Rationale: Several studies in mild chronic obstructive pulmonary disease (COPD) have shown a higher than normal ventilatory equivalent for carbon dioxide (VE/VCO2) during exercise. Our objective was to examine pulmonary gas exchange abnormalities and the mechanisms of high VE/VCO2 in mild COPD and its impact on dyspnea and exercise intolerance. Methods: Twenty-two subjects (11 patients with GOLD [Global Initiative for Chronic Obstructive Lung Disease] grade 1B COPD, 11 age-matched healthy control subjects) undertook physiological testing and a symptom-limited incremental cycle exercise test with arterial blood gas collection.

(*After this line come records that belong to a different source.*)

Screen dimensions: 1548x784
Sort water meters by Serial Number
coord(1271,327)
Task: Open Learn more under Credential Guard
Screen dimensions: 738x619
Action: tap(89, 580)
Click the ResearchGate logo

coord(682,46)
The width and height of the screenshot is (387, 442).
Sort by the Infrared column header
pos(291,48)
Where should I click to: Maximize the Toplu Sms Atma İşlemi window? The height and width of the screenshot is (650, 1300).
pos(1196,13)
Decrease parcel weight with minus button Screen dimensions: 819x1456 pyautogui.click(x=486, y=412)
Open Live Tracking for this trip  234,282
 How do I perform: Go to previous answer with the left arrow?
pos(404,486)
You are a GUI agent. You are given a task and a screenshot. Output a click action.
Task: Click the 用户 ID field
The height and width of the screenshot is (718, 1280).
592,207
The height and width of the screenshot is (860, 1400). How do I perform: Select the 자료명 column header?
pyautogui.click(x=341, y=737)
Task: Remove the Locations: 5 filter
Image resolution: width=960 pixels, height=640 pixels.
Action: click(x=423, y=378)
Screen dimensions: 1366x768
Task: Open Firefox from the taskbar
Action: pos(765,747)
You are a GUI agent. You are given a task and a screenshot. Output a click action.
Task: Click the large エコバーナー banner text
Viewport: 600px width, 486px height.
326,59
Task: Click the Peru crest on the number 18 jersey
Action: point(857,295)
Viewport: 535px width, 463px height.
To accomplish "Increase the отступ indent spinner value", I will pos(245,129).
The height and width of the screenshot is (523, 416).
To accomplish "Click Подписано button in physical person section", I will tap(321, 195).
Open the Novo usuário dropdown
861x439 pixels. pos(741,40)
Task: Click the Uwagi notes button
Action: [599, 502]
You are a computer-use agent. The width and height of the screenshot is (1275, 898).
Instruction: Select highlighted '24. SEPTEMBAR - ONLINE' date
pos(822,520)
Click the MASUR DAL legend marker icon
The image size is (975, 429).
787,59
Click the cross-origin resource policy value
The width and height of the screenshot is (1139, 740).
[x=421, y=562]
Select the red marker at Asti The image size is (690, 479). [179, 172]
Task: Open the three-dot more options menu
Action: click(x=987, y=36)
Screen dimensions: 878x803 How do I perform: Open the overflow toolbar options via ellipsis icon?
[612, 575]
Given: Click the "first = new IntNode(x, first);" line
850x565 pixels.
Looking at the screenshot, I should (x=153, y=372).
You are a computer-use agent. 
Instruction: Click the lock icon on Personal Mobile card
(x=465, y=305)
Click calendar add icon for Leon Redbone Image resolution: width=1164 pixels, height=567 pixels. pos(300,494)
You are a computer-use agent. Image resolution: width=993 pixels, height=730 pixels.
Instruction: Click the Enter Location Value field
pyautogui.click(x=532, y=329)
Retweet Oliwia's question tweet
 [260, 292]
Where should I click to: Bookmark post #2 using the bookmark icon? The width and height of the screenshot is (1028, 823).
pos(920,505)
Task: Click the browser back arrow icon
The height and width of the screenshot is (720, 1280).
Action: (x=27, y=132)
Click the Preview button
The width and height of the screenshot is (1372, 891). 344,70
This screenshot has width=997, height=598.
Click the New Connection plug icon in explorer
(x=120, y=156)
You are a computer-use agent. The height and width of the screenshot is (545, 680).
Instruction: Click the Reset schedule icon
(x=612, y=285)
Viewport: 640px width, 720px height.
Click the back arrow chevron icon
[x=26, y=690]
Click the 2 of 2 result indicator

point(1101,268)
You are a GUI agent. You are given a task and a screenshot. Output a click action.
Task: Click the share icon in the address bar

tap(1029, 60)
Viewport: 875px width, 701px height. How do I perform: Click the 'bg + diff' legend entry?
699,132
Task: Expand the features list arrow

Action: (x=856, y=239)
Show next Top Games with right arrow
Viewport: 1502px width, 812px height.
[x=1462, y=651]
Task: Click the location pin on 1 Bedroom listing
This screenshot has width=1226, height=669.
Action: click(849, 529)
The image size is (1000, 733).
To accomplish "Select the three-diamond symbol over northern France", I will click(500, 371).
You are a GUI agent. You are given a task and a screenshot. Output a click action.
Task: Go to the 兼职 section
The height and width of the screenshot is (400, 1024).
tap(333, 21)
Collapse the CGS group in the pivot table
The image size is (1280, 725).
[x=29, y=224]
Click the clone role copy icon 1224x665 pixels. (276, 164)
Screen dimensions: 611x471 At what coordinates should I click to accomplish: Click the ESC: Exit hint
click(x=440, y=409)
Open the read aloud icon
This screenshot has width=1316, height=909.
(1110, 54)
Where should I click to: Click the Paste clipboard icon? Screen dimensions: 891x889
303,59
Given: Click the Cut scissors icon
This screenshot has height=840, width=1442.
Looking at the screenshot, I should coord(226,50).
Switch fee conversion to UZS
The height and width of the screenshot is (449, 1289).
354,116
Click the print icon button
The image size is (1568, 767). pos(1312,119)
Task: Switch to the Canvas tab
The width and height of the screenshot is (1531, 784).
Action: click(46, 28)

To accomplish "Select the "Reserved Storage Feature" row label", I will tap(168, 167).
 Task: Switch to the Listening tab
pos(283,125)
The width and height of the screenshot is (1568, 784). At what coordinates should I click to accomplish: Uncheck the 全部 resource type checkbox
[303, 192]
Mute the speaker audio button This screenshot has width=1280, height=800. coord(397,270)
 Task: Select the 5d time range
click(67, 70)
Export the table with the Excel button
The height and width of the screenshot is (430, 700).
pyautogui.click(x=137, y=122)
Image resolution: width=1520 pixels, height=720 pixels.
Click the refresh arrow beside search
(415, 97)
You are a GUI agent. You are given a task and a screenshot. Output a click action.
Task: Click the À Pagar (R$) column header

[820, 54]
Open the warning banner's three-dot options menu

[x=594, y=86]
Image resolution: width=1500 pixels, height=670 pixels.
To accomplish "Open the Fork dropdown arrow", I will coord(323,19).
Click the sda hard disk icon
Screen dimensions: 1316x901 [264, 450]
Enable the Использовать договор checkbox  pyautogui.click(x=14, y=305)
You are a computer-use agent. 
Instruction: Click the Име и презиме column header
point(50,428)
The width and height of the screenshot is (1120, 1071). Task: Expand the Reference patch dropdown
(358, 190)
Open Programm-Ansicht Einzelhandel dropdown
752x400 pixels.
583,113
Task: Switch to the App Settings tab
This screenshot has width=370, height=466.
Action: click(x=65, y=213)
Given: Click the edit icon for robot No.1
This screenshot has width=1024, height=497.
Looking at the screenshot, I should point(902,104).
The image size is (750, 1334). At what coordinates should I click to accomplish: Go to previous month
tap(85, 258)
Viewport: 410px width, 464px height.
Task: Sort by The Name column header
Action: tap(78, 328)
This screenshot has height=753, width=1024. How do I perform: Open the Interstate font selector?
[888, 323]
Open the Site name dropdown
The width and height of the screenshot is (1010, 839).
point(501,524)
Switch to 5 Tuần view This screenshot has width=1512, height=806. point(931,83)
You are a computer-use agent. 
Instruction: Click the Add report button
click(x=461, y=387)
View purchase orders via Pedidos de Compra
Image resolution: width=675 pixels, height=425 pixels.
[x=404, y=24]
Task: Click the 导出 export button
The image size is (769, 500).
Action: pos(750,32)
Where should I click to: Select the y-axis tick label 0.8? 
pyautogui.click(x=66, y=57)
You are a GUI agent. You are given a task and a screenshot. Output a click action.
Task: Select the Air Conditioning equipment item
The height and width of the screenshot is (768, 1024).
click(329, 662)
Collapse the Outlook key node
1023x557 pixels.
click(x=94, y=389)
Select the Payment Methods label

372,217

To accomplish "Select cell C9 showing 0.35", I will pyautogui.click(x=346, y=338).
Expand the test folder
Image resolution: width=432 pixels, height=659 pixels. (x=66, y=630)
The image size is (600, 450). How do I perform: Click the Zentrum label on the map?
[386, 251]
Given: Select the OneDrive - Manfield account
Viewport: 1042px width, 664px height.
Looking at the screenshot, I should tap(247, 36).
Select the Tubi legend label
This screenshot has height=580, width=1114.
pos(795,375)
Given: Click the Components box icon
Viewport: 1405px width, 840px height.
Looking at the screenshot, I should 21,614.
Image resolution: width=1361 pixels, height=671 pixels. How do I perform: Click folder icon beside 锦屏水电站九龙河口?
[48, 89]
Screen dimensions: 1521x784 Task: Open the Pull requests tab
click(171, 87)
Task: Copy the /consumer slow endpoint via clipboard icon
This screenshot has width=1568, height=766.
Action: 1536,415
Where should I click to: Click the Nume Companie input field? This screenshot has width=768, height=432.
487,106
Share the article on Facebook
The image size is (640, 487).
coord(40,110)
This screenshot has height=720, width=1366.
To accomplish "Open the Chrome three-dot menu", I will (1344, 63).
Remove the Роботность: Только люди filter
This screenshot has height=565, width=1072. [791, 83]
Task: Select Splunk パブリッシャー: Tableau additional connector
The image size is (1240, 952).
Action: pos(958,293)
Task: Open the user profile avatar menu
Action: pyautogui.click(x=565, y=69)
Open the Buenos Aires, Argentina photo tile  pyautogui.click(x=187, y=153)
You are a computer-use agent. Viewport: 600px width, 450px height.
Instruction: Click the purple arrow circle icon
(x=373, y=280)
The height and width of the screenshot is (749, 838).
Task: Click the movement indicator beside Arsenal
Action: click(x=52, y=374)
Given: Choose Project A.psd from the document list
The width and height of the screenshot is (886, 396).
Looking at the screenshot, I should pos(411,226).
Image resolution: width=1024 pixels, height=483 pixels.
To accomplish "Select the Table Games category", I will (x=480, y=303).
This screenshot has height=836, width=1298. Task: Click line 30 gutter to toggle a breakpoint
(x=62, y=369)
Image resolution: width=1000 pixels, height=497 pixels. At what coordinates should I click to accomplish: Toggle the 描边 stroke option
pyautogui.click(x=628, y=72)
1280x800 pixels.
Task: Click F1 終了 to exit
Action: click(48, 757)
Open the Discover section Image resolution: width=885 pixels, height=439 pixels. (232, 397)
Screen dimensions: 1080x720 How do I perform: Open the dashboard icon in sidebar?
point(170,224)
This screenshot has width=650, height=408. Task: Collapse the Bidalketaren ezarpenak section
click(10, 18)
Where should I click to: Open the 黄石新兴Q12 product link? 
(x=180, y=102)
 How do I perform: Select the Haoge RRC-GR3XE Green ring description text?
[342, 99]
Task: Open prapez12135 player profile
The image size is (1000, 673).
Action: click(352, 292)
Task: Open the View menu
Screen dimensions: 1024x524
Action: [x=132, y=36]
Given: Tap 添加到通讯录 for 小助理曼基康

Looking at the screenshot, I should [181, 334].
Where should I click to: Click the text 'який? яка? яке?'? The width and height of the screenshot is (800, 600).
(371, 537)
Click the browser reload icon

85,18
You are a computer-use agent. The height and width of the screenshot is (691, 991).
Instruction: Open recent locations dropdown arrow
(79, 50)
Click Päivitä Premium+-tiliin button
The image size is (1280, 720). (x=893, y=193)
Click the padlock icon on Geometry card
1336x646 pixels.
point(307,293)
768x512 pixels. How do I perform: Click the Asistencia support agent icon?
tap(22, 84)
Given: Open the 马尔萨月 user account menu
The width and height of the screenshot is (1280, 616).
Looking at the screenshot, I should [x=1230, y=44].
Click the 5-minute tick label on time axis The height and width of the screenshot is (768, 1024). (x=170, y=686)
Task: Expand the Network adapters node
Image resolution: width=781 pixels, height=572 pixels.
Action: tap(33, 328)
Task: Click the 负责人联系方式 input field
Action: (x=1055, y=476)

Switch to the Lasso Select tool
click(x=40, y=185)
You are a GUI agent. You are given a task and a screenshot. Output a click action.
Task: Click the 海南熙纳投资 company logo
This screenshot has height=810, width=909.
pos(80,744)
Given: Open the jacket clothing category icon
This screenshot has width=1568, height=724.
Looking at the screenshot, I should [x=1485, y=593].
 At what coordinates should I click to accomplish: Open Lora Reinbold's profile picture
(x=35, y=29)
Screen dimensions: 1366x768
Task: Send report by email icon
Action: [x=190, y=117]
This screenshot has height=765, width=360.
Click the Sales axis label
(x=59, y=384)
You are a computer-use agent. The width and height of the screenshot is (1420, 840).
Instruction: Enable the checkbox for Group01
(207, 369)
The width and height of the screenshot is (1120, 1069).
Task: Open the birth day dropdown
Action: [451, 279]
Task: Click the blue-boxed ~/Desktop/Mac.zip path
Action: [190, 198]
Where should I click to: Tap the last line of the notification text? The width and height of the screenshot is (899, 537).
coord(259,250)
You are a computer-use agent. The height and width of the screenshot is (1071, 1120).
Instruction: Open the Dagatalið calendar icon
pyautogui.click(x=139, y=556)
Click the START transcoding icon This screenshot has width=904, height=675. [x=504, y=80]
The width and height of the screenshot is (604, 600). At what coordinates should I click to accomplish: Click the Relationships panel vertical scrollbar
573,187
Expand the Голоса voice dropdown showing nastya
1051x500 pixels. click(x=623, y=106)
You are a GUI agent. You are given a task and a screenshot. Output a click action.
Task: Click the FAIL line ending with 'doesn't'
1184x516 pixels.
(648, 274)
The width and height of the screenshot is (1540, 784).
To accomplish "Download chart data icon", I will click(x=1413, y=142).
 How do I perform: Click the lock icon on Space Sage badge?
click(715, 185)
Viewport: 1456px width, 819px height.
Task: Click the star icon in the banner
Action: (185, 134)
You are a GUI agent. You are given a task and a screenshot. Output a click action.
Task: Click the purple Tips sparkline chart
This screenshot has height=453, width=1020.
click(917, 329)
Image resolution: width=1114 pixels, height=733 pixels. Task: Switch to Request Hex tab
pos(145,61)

Measurements and Main Results: Patients (post-bronchodilator FEV1: 94 ± 10% predicted; mean ± SD) had evidence of peripheral airway dysfunction and reduced peak oxygen uptake compared with control subjects (80 ± 18 vs. 113 ± 24% predicted; P < 0.05). Arterial blood gases were within the normal range and effective alveolar ventilation was not significantly different from control subjects throughout exercise. The alveolar-arterial O2 tension gradient was elevated at rest and throughout exercise in COPD (P < 0.05). VE/VCO2, dead space to tidal volume ratio (VD/VT), and arterial to end-tidal CO2 difference were all higher (P < 0.05) in patients with COPD than in control subjects during exercise. In patients with COPD versus control subjects, there was significant dynamic hyperinflation and greater tidal volume constraints (P < 0.05). Standardized dyspnea intensity ratings were also higher (P < 0.05) in patients with COPD versus control subjects in association with higher ventilatory requirements. Within all subjects, VD/VT correlated with the VE/VCO2 ratio during submaximal exercise (r = 0.780, P < 0.001). Conclusions: High VD/VT was the most consistent gas exchange abnormality in smokers with only mild spirometric abnormalities. Compensatory increases in minute ventilation during exercise maintained alveolar ventilation and arterial blood gas homeostasis but at the expense of earlier dynamic mechanical constraints, greater dyspnea, and exercise intolerance in mild COPD.